NOTE: The drive and folder location of your OnSemble Portal may vary. Please verify the red text is correct before running. 

Encryption

1. From a command prompt, enter the command below:

cd  WINDOWS\Microsoft.net\Framework\v2.0.50727

PRESS ENTER, THEN ENTER:

aspnet_regiis -pa "NetFrameworkConfigurationKey" "NT AUTHORITY\NETWORKSERVICE"

-This Grants User Access to Encryption Key

If command not found or failed, enter:

aspnet_regiis -pc "NetFrameworkConfigurationKey" -exp

aspnet_regiis -pef "system.web/identity" "C:\Inetpub\wwwroot\production portal"

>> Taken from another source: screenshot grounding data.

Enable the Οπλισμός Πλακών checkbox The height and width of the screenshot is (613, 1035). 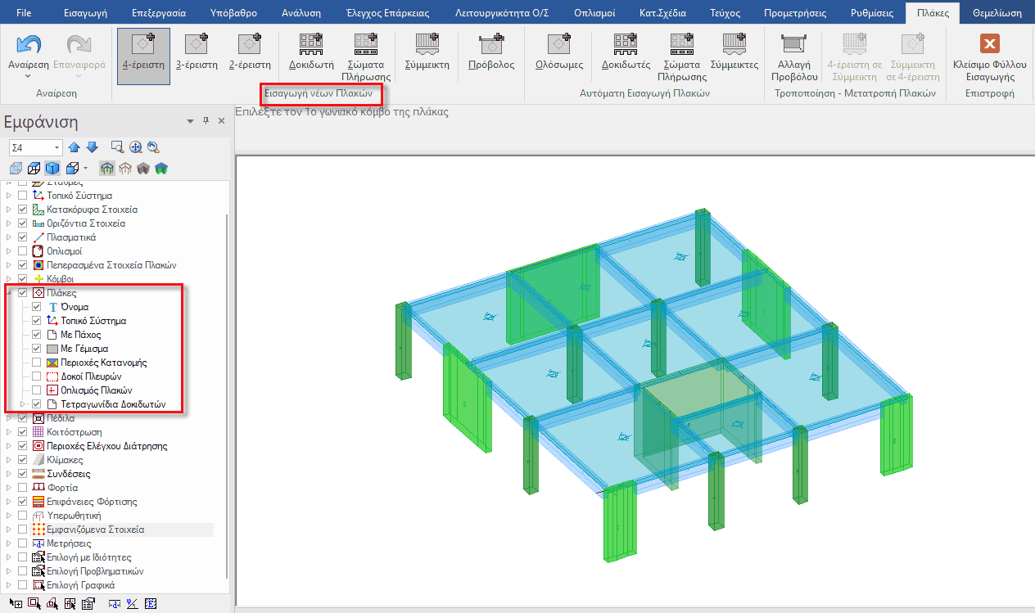[x=36, y=390]
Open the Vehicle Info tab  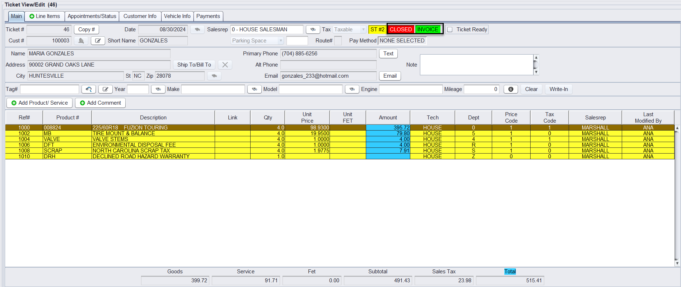177,16
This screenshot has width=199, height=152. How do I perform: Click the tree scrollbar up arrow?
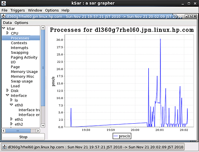pyautogui.click(x=43, y=28)
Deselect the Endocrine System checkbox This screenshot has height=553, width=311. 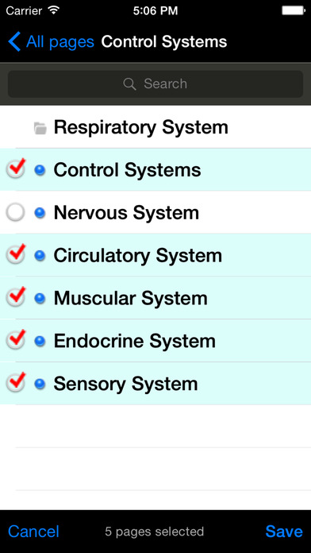click(x=16, y=339)
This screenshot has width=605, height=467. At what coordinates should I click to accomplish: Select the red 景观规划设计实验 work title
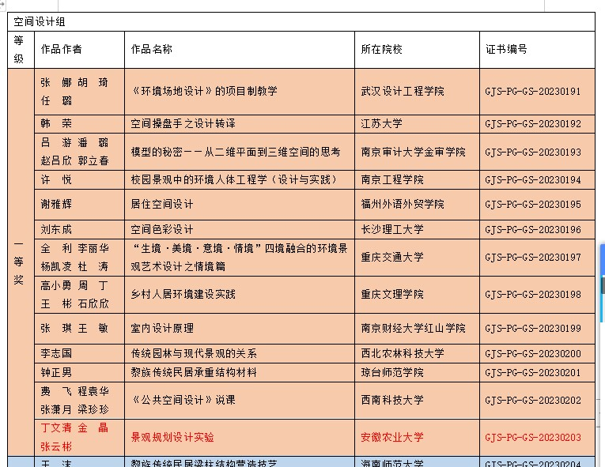[x=172, y=437]
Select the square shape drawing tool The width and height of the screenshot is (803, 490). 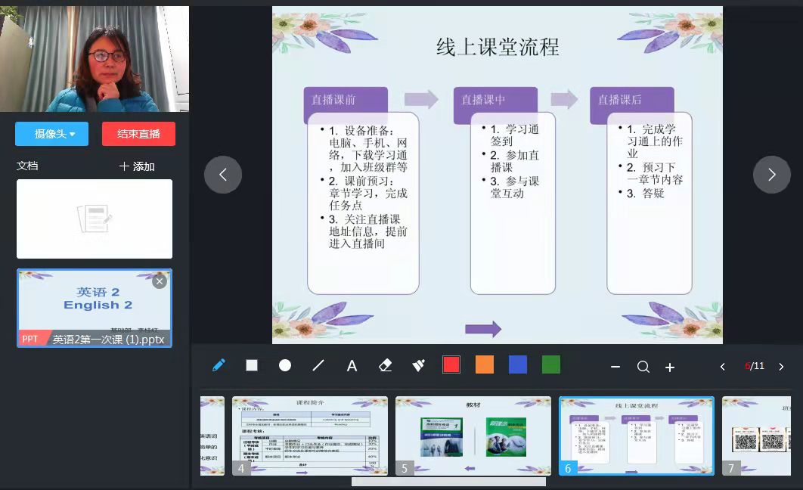coord(252,364)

-This Encrypts Identity Tag

Decryption

1. From a command prompt, enter the command below:

aspnet_regiis -pdf "system.web/identity" "C:\Inetpub\wwwroot\production portal"

-This Decrypts Identity Tag

From this article- 

There is a tiny workaround you'll have to do to encrypt the agent/dtsearch.
1) Copy and Rename the config to web.config
2) Remove all sections except <portals> </portals>
3) Encrypt the section
4) Copy the encrypted section back to original config file
5) Leave the web.config file there so you can un-encrypt and copy and paste for updates 

Run the below through CMD Prompt (Run as Admin)

"C:\Windows\Microsoft.NET\Framework64\v4.0.30319\aspnet_regiis.exe" -pef "portals" "C:\Program Files\Passageways\Services\Agent"
"C:\Windows\Microsoft.NET\Framework64\v4.0.30319\aspnet_regiis.exe" -pef "WebsitesToIndex" "C:\Program Files\Passageways\Services\dtSearchIndexer"